My attitude to the chav element was completely different to the man of the cloth. My philosophy was born out my being a complete physical coward. So as much as I could, I made friends with them. This approach had seen me avoid any ‘Parkie Burnings’ for quite some time when the laxness of my discipline really hit home…
One normal summer morning I emerged from my hut having heard screeching tyres and an engine doing a lot of work. To my surprise, an old car was being driven about on the grass at high speed, doing handbreak turns and the like. I got on the radio and got my boss to call the police and headed over to the vehicle (not without a whimper!). The car had stopped in the car park and when I arrived, the local teenagers were sitting in it. It transpired they’d clubbed together and bought the motor at a scrap yard.
‘Fancy a spin Parkie?’ one shouted. Several more cajoling cries came as I was encouraged to take my own joyride. Clearly, I was not the fear-inspiring Park Keeper my superiors would have wanted in the post! ‘No I can’t’ I replied. ‘One of the miserable gits in the houses next to the park have called the police, I’ve just been told on the radio’. As they readied themselves to escape, they all politely said ‘thanks Parkie!’ And off they went.
I’m not proud of this approach, but I stayed alive and nobody got set on fire on my watch. I wasn’t about to risk life and limb for £3.50 an hour. I knew the police would be coming and I knew I’d get the ‘blame’ for it, so I made it clear it wasn’t me (when it was) and let them get away with it. I had several more weeks to go and wanted to get out the other side. A poor show though really, when all is considered.
After a few weeks the season was coming to a close and I was moved to the city’s central, much more pleasant park. I was to work with the Vicar, who had been moved to this location after the ‘pyro-parkie’ incident. I also worked with Tony, a stocky man who would inspire fear in the Taliban, never mind any park-dwelling undesirables. This seemed a much more agreeable place of work, as I stepped in to sell ice-cream from the kiosk when it got busy and strolled around the manicured flower beds for the rest of the day. That was until Tony gave me a new assignment.

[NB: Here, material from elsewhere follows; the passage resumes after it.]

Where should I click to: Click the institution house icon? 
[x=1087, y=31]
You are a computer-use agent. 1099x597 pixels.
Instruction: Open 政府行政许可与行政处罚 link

It appeared that a public toilet between the park and the athletics track was a frequent haunt of men who liked to meet up to engage in sexual activity with each other. While I am liberal sort of man, this really shouldn’t be going on on weekday afternoons next to a sporting facility used by children. (Incidentally, the athletics track was – appropriately for Cumbria – called The Sheepmount). Tony required my daily assistance in an operation he called ‘flushing’.
My job was to drive the council van to the toilets, after which Tony would leap out, run in and shout very loudly some not very nice words. Usually several characters would then scurry out of the door looking abashed and headed to their cars in haste. Tony would then come back to the van and deposit a range of reading material that these gentlemen seemed to like. ‘Big Boys in Boots’ was one title if I recall correctly.
Shortly after one of these trips, we all gathered to give our best wishes to the Vicar who was off to a small village in Surrey, having finally been given his parish. As we waved him off Tony revealed the ‘joke’ he had played on him. Having borrowed his car keys, Tony had stashed a selection of the previously mentioned magazines under the spare tyre in the Vicar’s boot. I truly hope they were discovered by the Vicar himself – but can’t help worrying that a mechanic in a rural Surrey village garage came across them a few weeks later when doing an MoT. Imagine the scandal.